What is needed:
As you work through the listing, transcribe every line exactly as it reads.

Dataset records:

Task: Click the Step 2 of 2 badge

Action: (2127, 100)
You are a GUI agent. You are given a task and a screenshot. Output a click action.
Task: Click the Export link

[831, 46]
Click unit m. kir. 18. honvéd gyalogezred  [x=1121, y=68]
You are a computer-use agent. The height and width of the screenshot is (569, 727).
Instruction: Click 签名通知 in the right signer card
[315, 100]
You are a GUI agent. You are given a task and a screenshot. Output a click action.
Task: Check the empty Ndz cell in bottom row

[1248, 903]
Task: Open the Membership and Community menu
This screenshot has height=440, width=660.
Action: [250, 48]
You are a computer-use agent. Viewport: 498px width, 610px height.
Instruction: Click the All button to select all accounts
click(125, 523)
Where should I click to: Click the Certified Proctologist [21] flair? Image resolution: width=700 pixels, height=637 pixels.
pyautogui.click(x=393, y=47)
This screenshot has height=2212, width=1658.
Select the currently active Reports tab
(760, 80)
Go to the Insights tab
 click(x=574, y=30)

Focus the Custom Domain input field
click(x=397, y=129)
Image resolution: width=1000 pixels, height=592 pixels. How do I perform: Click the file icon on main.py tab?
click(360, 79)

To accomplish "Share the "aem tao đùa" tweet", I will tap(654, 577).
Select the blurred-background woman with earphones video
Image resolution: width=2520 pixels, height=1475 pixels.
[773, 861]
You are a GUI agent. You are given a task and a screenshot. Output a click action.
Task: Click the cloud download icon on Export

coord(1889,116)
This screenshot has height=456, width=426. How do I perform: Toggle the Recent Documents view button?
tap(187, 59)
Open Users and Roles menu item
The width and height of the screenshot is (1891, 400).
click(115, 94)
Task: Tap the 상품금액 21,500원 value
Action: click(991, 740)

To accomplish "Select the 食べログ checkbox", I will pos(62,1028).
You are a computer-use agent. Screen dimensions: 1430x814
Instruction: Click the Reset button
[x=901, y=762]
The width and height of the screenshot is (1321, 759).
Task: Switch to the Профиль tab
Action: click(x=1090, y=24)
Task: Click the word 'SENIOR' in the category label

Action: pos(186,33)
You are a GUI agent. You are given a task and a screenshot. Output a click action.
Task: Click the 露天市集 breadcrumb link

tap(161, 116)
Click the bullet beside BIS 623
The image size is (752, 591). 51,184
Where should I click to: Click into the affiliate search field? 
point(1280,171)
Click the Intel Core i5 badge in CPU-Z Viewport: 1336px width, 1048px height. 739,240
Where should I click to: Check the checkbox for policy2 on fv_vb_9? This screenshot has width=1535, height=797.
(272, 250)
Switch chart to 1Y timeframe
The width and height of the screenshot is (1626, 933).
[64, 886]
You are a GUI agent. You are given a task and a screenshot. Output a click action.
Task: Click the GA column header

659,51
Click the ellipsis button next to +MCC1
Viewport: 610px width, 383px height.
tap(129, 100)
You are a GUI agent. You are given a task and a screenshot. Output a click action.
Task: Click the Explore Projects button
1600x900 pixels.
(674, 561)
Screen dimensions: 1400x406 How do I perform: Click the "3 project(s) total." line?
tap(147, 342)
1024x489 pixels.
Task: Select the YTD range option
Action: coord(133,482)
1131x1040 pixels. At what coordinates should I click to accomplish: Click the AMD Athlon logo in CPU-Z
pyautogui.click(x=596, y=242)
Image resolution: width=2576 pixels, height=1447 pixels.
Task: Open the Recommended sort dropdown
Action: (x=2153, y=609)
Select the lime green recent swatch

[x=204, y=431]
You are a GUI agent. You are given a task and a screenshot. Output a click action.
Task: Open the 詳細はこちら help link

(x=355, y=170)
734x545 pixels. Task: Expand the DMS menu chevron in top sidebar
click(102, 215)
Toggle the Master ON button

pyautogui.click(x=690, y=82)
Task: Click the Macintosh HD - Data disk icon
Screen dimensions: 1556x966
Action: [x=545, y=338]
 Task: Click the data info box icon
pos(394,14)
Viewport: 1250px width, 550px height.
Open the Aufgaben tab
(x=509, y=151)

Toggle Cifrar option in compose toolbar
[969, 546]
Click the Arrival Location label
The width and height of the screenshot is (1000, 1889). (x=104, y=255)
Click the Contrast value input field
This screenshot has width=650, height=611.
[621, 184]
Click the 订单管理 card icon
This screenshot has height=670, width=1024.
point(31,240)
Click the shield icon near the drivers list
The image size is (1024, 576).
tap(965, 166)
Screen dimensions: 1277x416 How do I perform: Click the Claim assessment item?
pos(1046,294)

Written answer:
Task: Click the Step 2 of 2 badge

Action: (2127, 100)
You are a GUI agent. You are given a task and a screenshot. Output a click action.
Task: Click the Export link

[831, 46]
Click unit m. kir. 18. honvéd gyalogezred  [x=1121, y=68]
You are a computer-use agent. The height and width of the screenshot is (569, 727).
Instruction: Click 签名通知 in the right signer card
[315, 100]
You are a GUI agent. You are given a task and a screenshot. Output a click action.
Task: Check the empty Ndz cell in bottom row

[1248, 903]
Task: Open the Membership and Community menu
This screenshot has height=440, width=660.
Action: [250, 48]
You are a computer-use agent. Viewport: 498px width, 610px height.
Instruction: Click the All button to select all accounts
click(125, 523)
Where should I click to: Click the Certified Proctologist [21] flair? Image resolution: width=700 pixels, height=637 pixels.
pyautogui.click(x=393, y=47)
This screenshot has height=2212, width=1658.
Select the currently active Reports tab
(760, 80)
Go to the Insights tab
 click(x=574, y=30)

Focus the Custom Domain input field
click(x=397, y=129)
Image resolution: width=1000 pixels, height=592 pixels. How do I perform: Click the file icon on main.py tab?
click(360, 79)

To accomplish "Share the "aem tao đùa" tweet", I will tap(654, 577).
Select the blurred-background woman with earphones video
Image resolution: width=2520 pixels, height=1475 pixels.
[773, 861]
You are a GUI agent. You are given a task and a screenshot. Output a click action.
Task: Click the cloud download icon on Export

coord(1889,116)
This screenshot has height=456, width=426. How do I perform: Toggle the Recent Documents view button?
tap(187, 59)
Open Users and Roles menu item
The width and height of the screenshot is (1891, 400).
click(115, 94)
Task: Tap the 상품금액 21,500원 value
Action: click(991, 740)

To accomplish "Select the 食べログ checkbox", I will pos(62,1028).
You are a computer-use agent. Screen dimensions: 1430x814
Instruction: Click the Reset button
[x=901, y=762]
The width and height of the screenshot is (1321, 759).
Task: Switch to the Профиль tab
Action: click(x=1090, y=24)
Task: Click the word 'SENIOR' in the category label

Action: pos(186,33)
You are a GUI agent. You are given a task and a screenshot. Output a click action.
Task: Click the 露天市集 breadcrumb link

tap(161, 116)
Click the bullet beside BIS 623
The image size is (752, 591). 51,184
Where should I click to: Click into the affiliate search field? 
point(1280,171)
Click the Intel Core i5 badge in CPU-Z Viewport: 1336px width, 1048px height. 739,240
Where should I click to: Check the checkbox for policy2 on fv_vb_9? This screenshot has width=1535, height=797.
(272, 250)
Switch chart to 1Y timeframe
The width and height of the screenshot is (1626, 933).
[64, 886]
You are a GUI agent. You are given a task and a screenshot. Output a click action.
Task: Click the GA column header

659,51
Click the ellipsis button next to +MCC1
Viewport: 610px width, 383px height.
tap(129, 100)
You are a GUI agent. You are given a task and a screenshot. Output a click action.
Task: Click the Explore Projects button
1600x900 pixels.
(674, 561)
Screen dimensions: 1400x406 How do I perform: Click the "3 project(s) total." line?
tap(147, 342)
1024x489 pixels.
Task: Select the YTD range option
Action: coord(133,482)
1131x1040 pixels. At what coordinates should I click to accomplish: Click the AMD Athlon logo in CPU-Z
pyautogui.click(x=596, y=242)
Image resolution: width=2576 pixels, height=1447 pixels.
Task: Open the Recommended sort dropdown
Action: (x=2153, y=609)
Select the lime green recent swatch

[x=204, y=431]
You are a GUI agent. You are given a task and a screenshot. Output a click action.
Task: Open the 詳細はこちら help link

(x=355, y=170)
734x545 pixels. Task: Expand the DMS menu chevron in top sidebar
click(102, 215)
Toggle the Master ON button

pyautogui.click(x=690, y=82)
Task: Click the Macintosh HD - Data disk icon
Screen dimensions: 1556x966
Action: [x=545, y=338]
 Task: Click the data info box icon
pos(394,14)
Viewport: 1250px width, 550px height.
Open the Aufgaben tab
(x=509, y=151)

Toggle Cifrar option in compose toolbar
[969, 546]
Click the Arrival Location label
The width and height of the screenshot is (1000, 1889). (x=104, y=255)
Click the Contrast value input field
This screenshot has width=650, height=611.
[621, 184]
Click the 订单管理 card icon
This screenshot has height=670, width=1024.
point(31,240)
Click the shield icon near the drivers list
The image size is (1024, 576).
tap(965, 166)
Screen dimensions: 1277x416 How do I perform: Click the Claim assessment item?
pos(1046,294)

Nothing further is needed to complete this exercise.